[Task] Restate the records below word for word, and omit the images they hold.

***

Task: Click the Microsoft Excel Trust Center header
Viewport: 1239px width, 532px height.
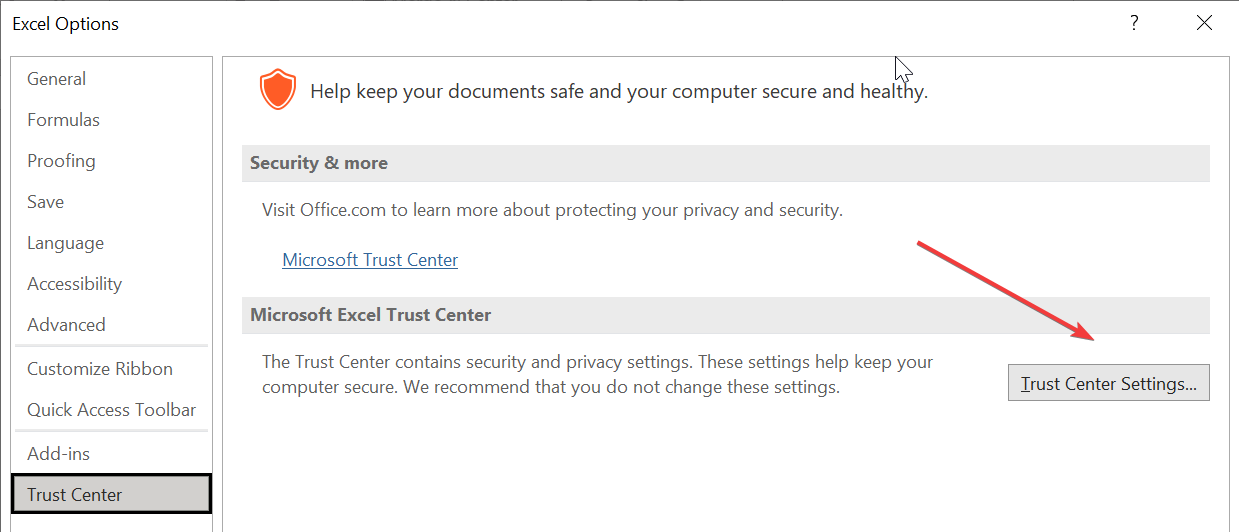Action: click(371, 315)
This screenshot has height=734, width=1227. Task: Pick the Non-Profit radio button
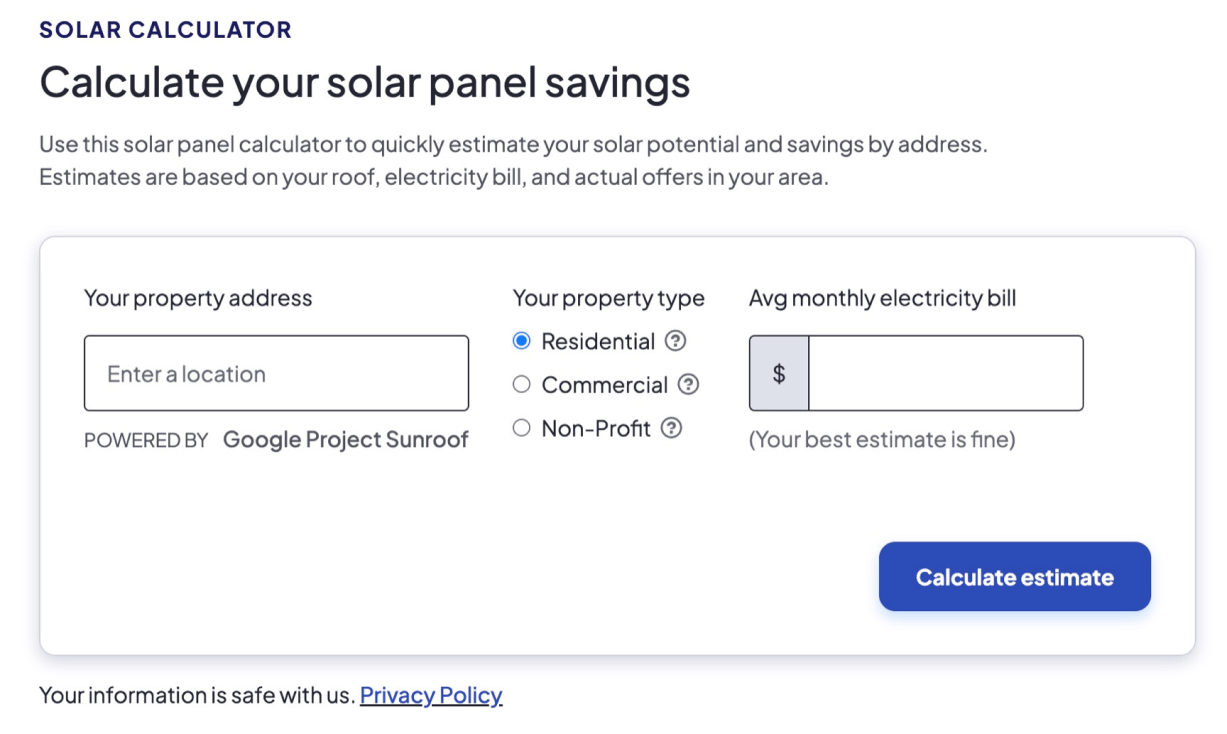point(521,429)
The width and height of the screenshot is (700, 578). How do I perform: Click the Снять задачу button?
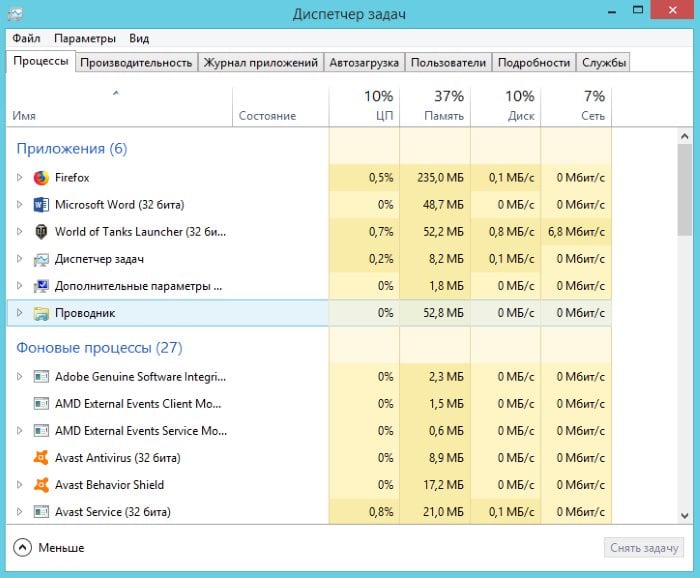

***

[Answer section]
Task: Click the Microsoft Excel Trust Center header
Viewport: 1239px width, 532px height.
Action: click(371, 315)
This screenshot has height=734, width=1227. Task: Pick the Non-Profit radio button
point(521,429)
The width and height of the screenshot is (700, 578). How do I perform: Click the Снять задачу button?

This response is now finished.